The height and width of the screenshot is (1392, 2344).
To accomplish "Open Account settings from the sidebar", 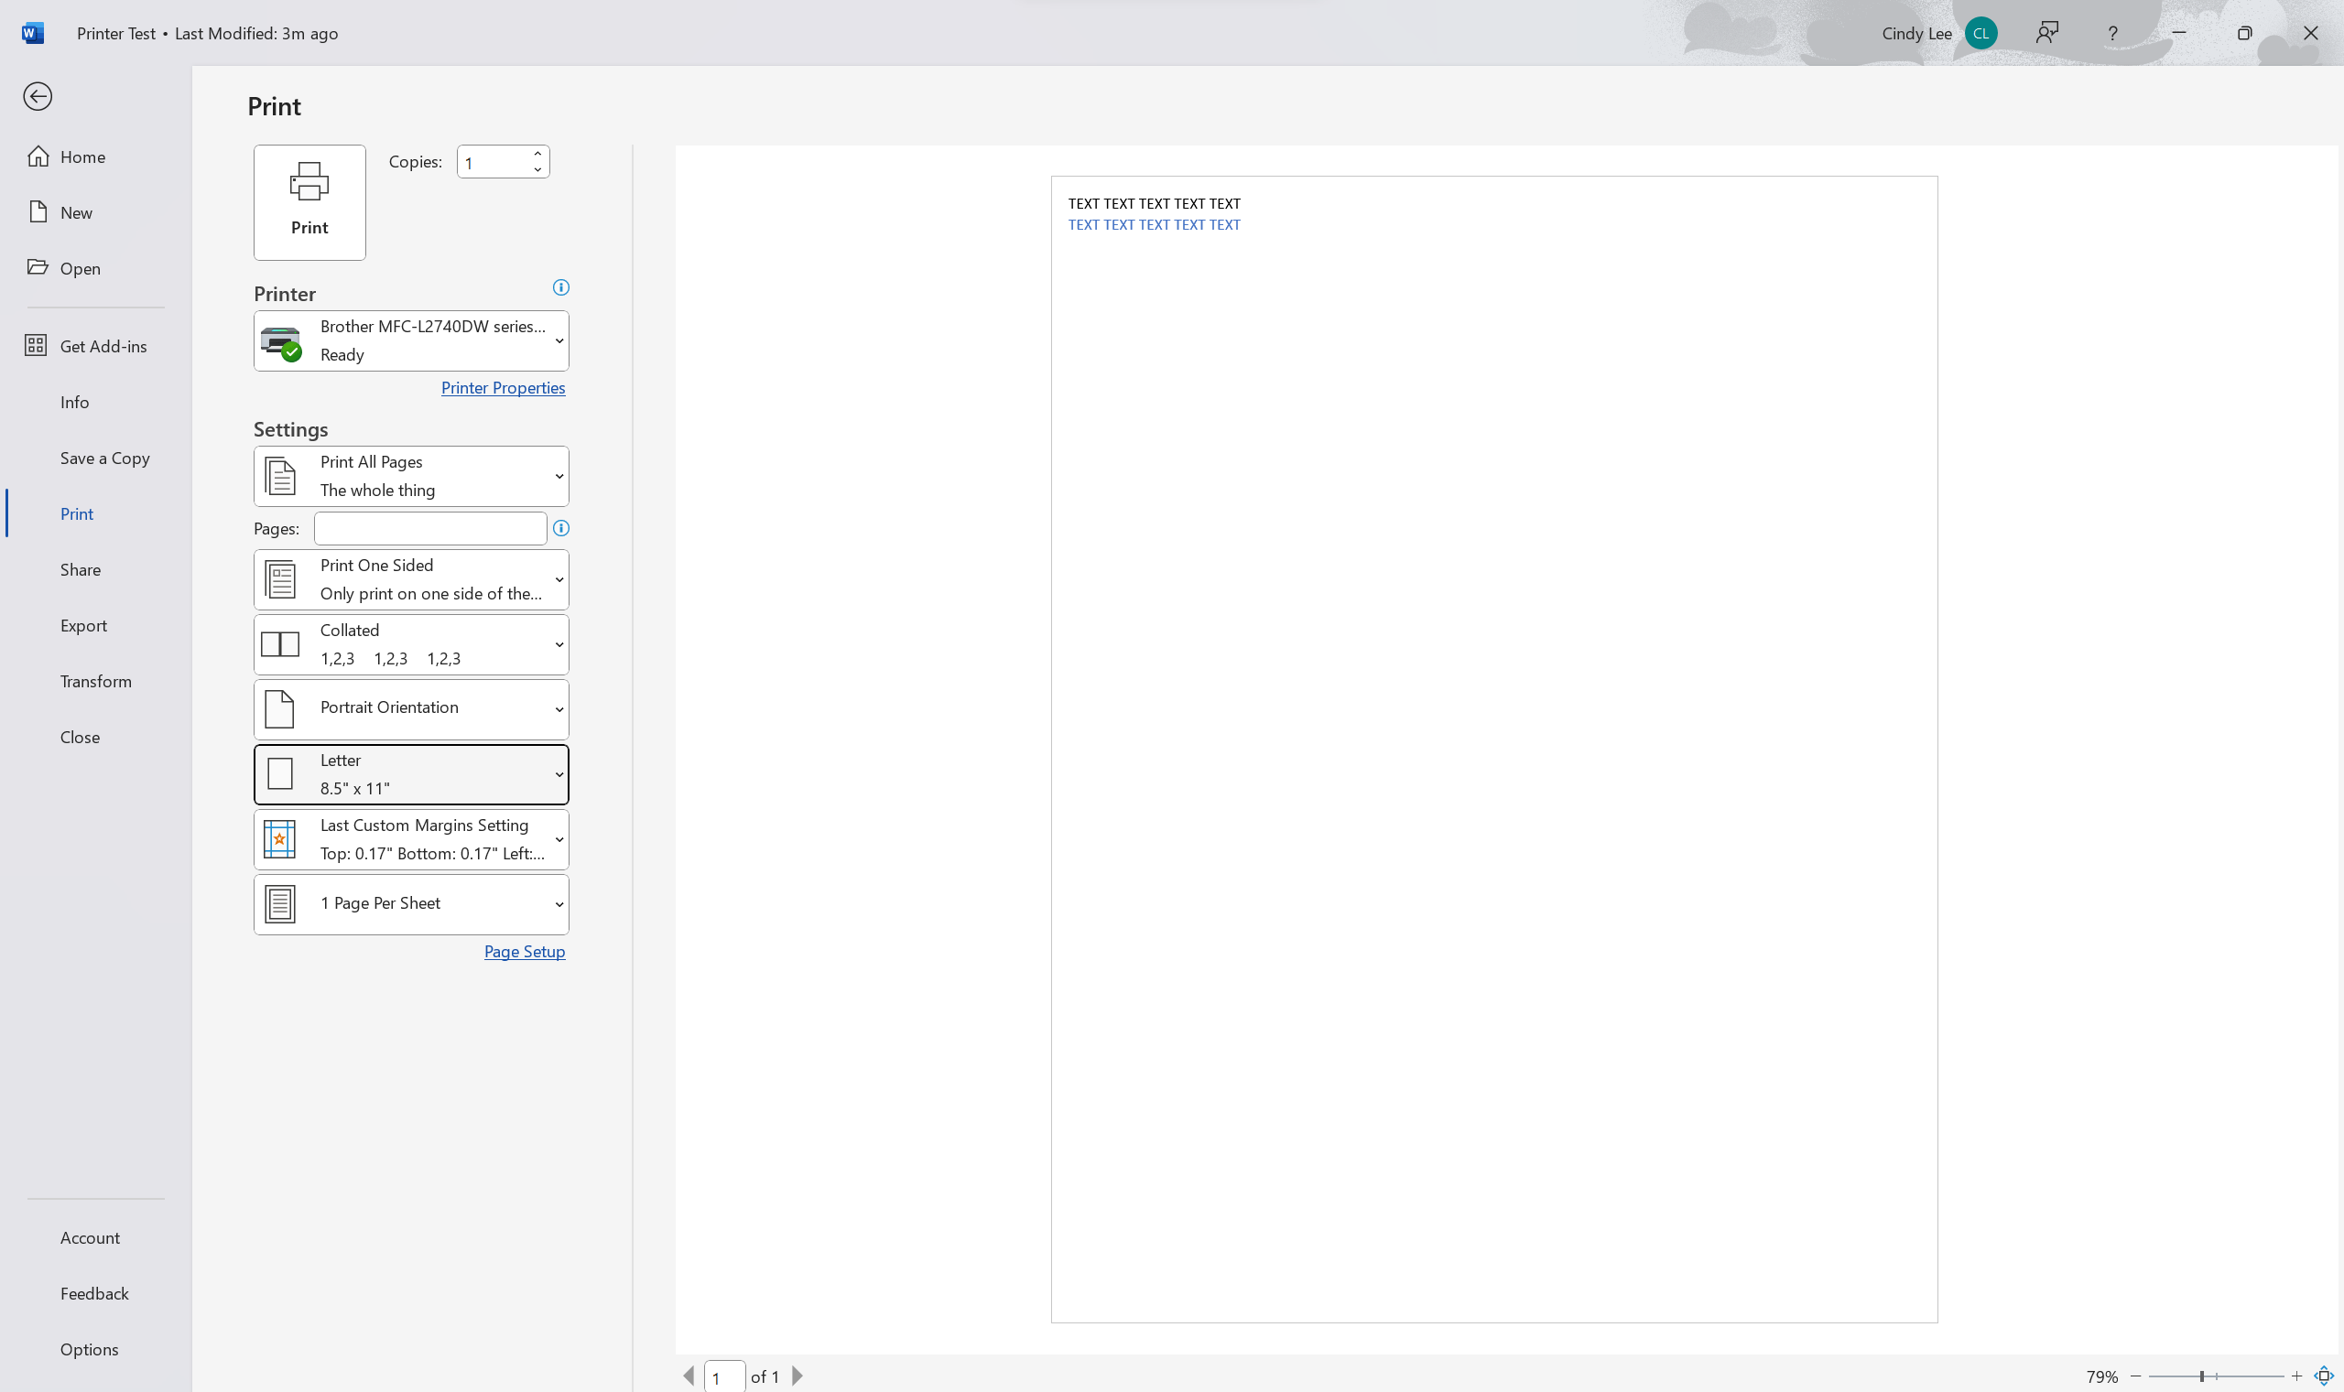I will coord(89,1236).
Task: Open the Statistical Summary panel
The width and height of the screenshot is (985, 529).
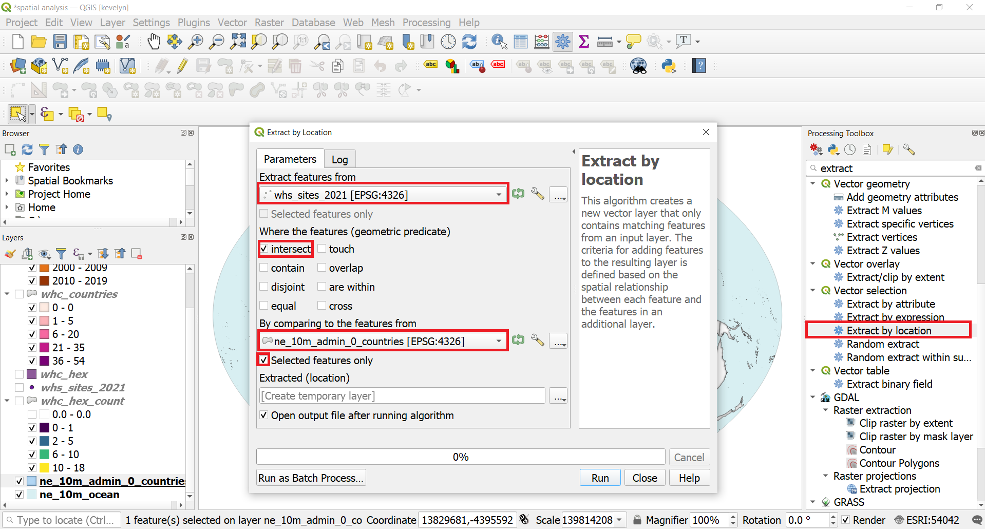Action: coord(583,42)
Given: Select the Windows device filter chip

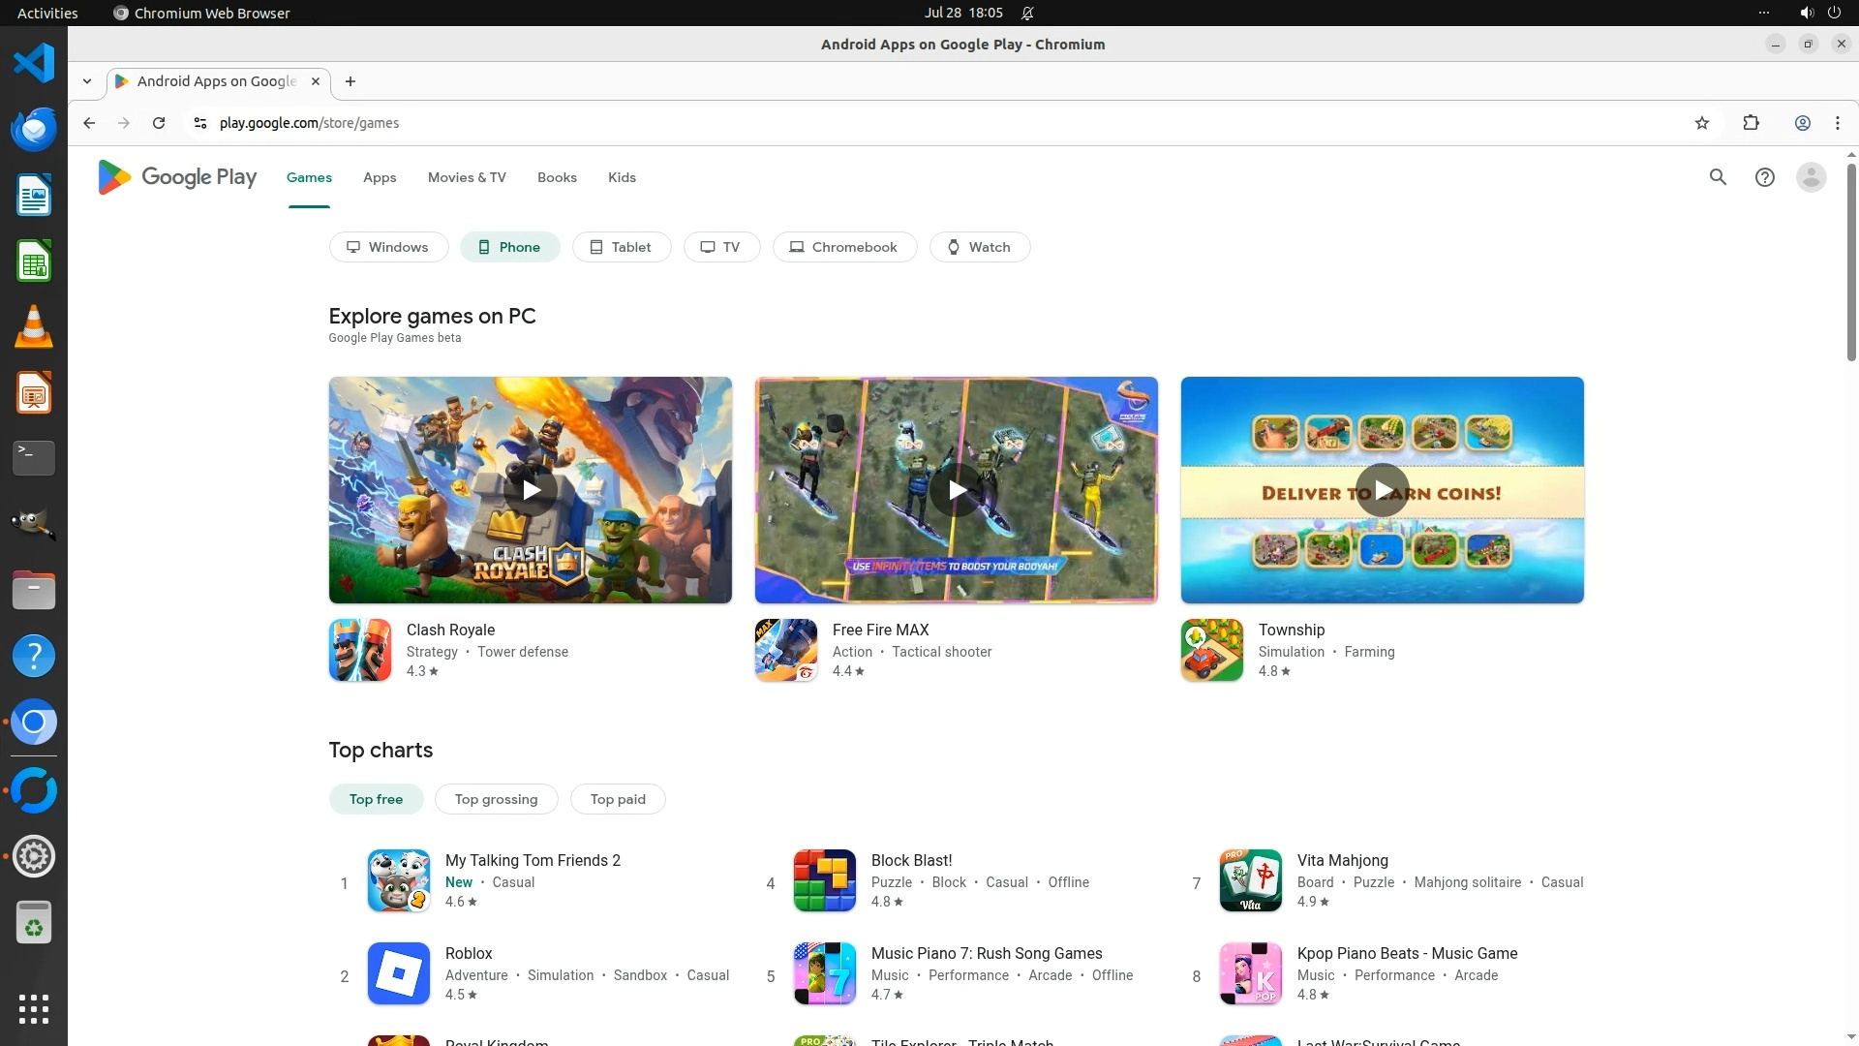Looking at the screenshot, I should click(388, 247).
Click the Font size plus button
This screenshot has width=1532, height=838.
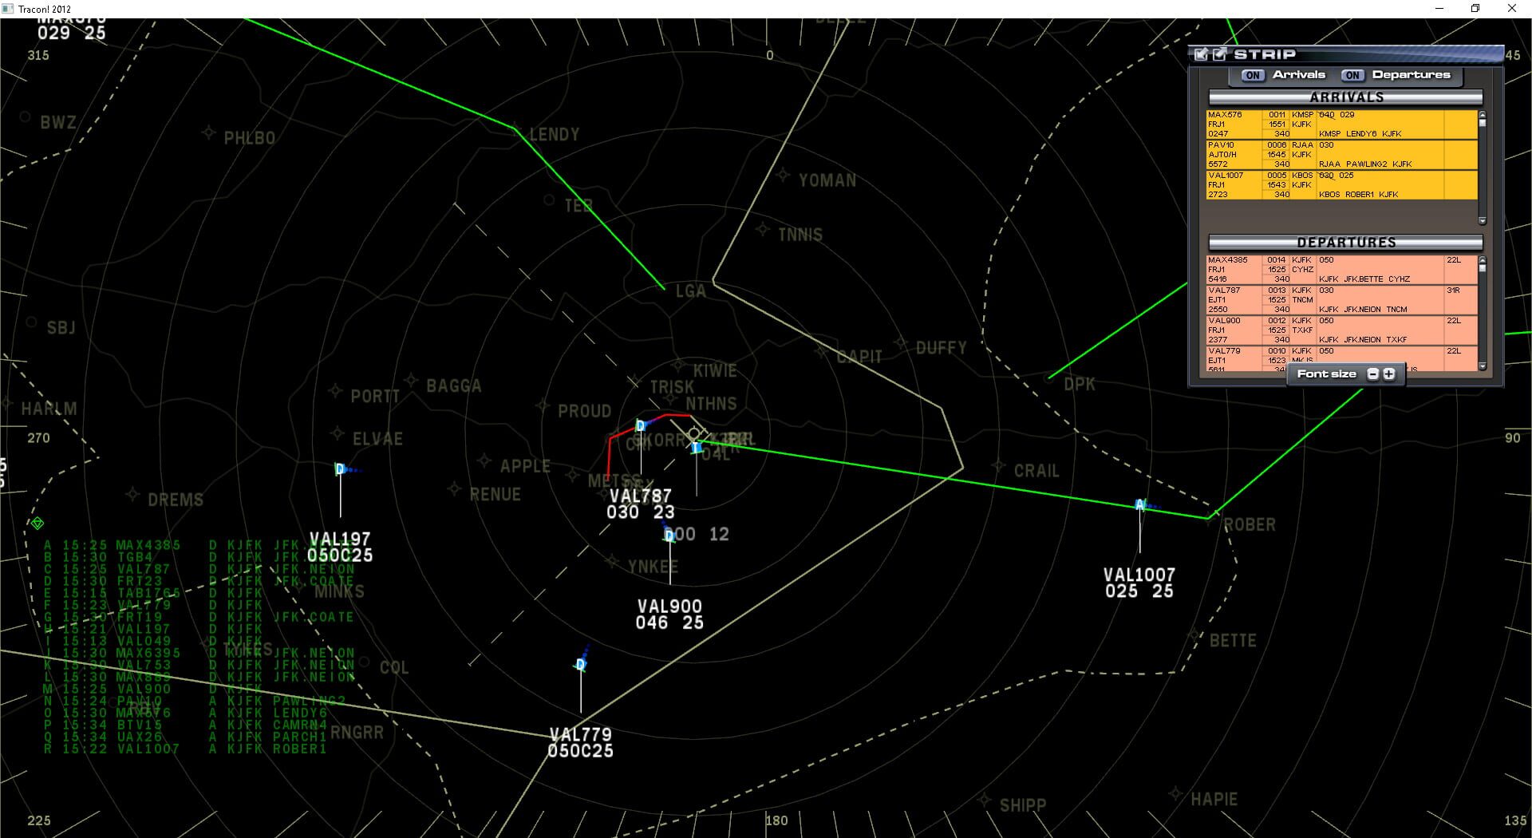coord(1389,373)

··········

(ACTION ITEM):
Print exactly the span of lines that begins with the line containing "Click the Font size plus button" and ends with the last line of the listing, with no pictures.

(ANSWER TO THIS EXERCISE):
Click the Font size plus button
This screenshot has width=1532, height=838.
coord(1389,373)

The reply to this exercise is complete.